Madonna's MDNA: A First Listen
Sure, I heard bad things about MDNA, but when's the last time critics actually jumped for Madonna? In the pre-"poptimist" era of 1999, with Ray of Light, I'm pretty sure. Music was a billion times better, and the oft-cited failure American Life is actually pretty strange and fun (vocoder and rapping!). But MDNA's single was lukewarm, and roundly and rightly considered so. Time to see if I can give our star any luvin' at all.
"Girl Gone Wild"
Awesome. Maybe Lady Gaga inspired Madge to do spoken cheesy intros again, so she makes a quick confession, then we're off to the races. The dry clarity of this casually morphing disco beat is on par with Music, her last great album and a good sign. Yet it's extremely spare and calm as well -- at least for a lead track from a very famous pop singer that begins with a faux church confession. Instantly catchy, even for her. Good start.
"Gang bang, shot you dead/ Got my lover in the head," goes this loop. This is one of her sparsest tracks ever -- think Violator-era Depeche Mode and Madonna just intoning in a whisper over it. Did you guess it was a revenge fantasy? Pitchfork specifies it as a twist on her ex-husband Guy Ritchie's formula, but they must find that guy pretty barren because there's not a lot to go on lyrically.
All right, so sparseness is the name of the game. The music on these songs is remarkably dry -- and, I suppose, a bit rudimentary. This one's fun though. The synth keeps evolving toward a glassier, more abrasive pitch, and the hostess alternates between hooking and texturing. "I'm addicted to your love" isn't the deepest lyric she's ever written, but if the title MDNA is any indication, she's paying tribute to rave music that's not exactly Laurie Anderson. And succeeding. It's a bit long though. And is that the talking synth from No Doubt's "Just a Girl" that shows up?
"Turn Up the Radio"
The first real "song" here that's not just a vamp. Sounds kind of like Kim Wilde actually, if she had access to Ke$ha's beatmakers. It's remarkable how youthful Madonna's voice sounds, though she's made a wonderful career of not exactly having to stretch it far to achieve pop sui generis. My main problem with this album is that every song feels too long before it's even halfway over, which means a bit more songwriting could've been fleshed out. I mean, Music has some bridges, I'm pretty sure.
"Give Me all Your Luvin'"
This one sounds better than it did at the Super Bowl, but the cheerleading doesn't really work in such a sparse context. Are we aiming for pop excitement or pop minimalism? And Nicki Minaj and M.I.A. remain very awkwardly tacked on. Madonna is the "me" in the title, and I'm the one who's supposed to give her all my luvin', so who are these other people in between and where do they fit into this simple two-person exchange?
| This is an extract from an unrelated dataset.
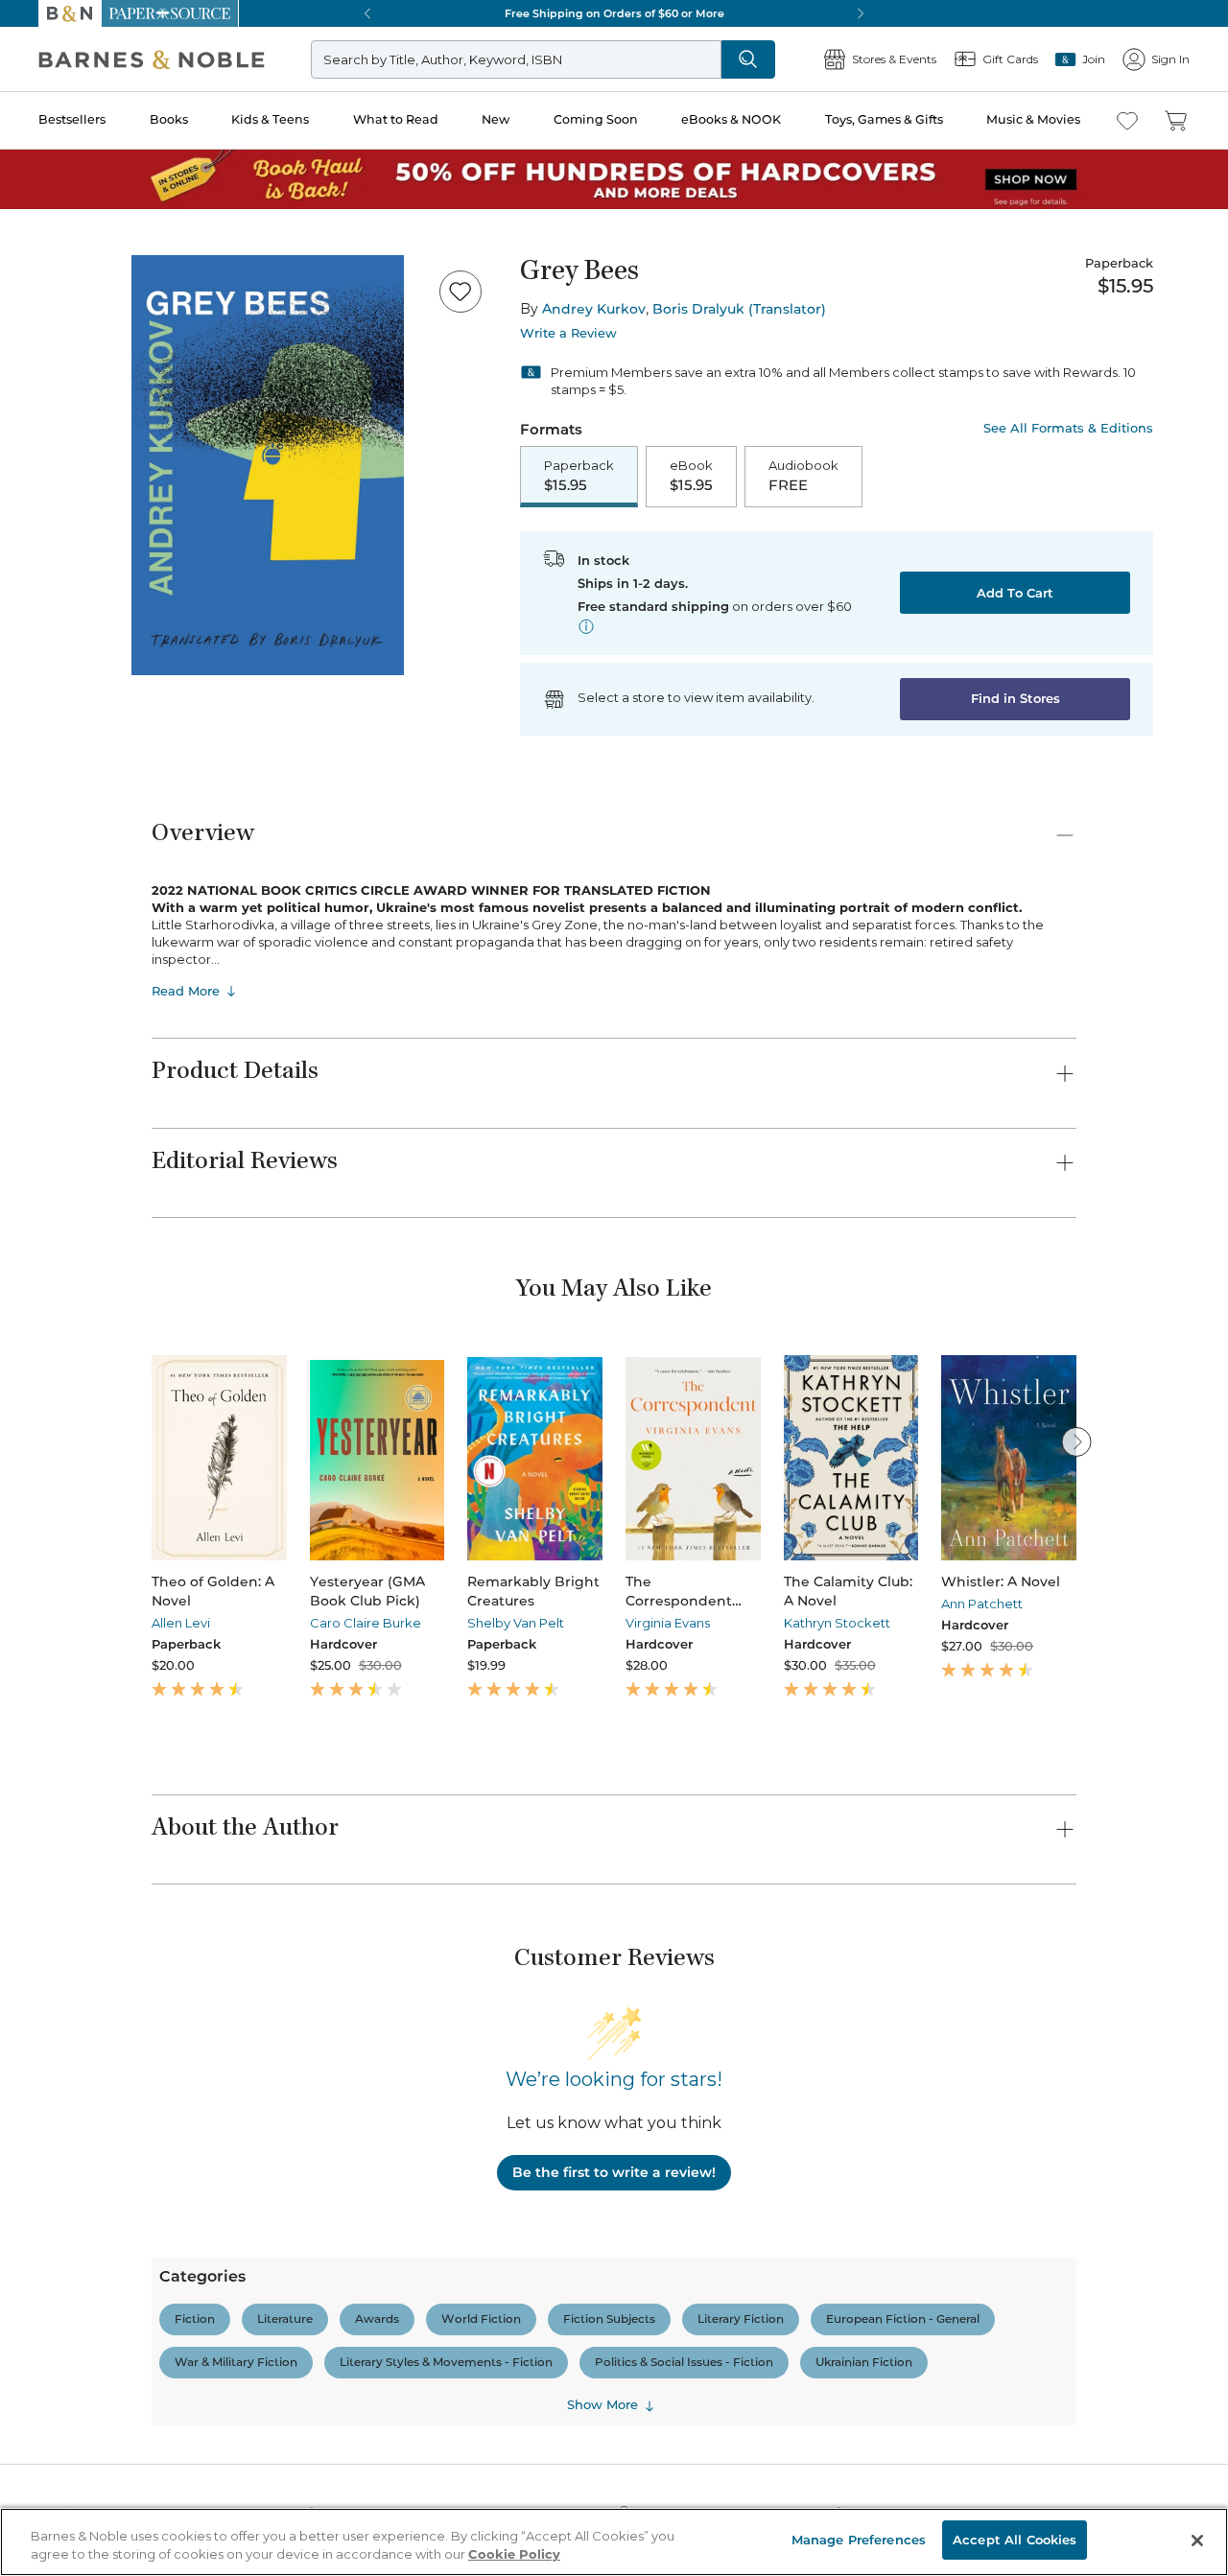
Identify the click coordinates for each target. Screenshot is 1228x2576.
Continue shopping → (75, 239)
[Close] (27, 133)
Finally, a sound that hasn't exactly been heard before. Madonna's version of an arch-accented LCD Soundsystem song, with ripped-velcro synth grinding every which way. Kind of acid-house-y but also the best melody thus far. "Some girls make a scene/ Crying in the limousine" is the first quotable lyric on the album really, including that confession opener. But maybe it's hitting its stride.
The chorus "Oooh la la/ You're my superstar/ Ooh la la/ Love the way that you are" sets a new standard for laziness -- both for this album and possibly for Madonna's whole career. This is one of her worst ever. A guitar-rock-disco song that's been filtered and phased to dogshit, so the music is nearly toneless. What does it even mean? That she's very famous but she's still the "biggest fan" of whoever she's currently luvin'? And among the uncreative things she'll do for "you," "You can have the password to my phone" is really gross, if any of those who thought Lana Del Rey's submissiveness was retrograde still care.
"I Don't Give A"
Nice Joan Jett-cum-Sum 41 rapping on beat, with relatively busy acid synths merging with equally boiled-over guitar. The album-as-a-microcosm I guess, but the hip-hop edition. Fun here, but fatally dry, like much of this record. I'd like to hear a Ke$ha remix and see if it's capable of exploding. And for extra-trendy confusion, Nicki Minaj's verse is introduced with an unmistakable dubstep wub-wub-wub.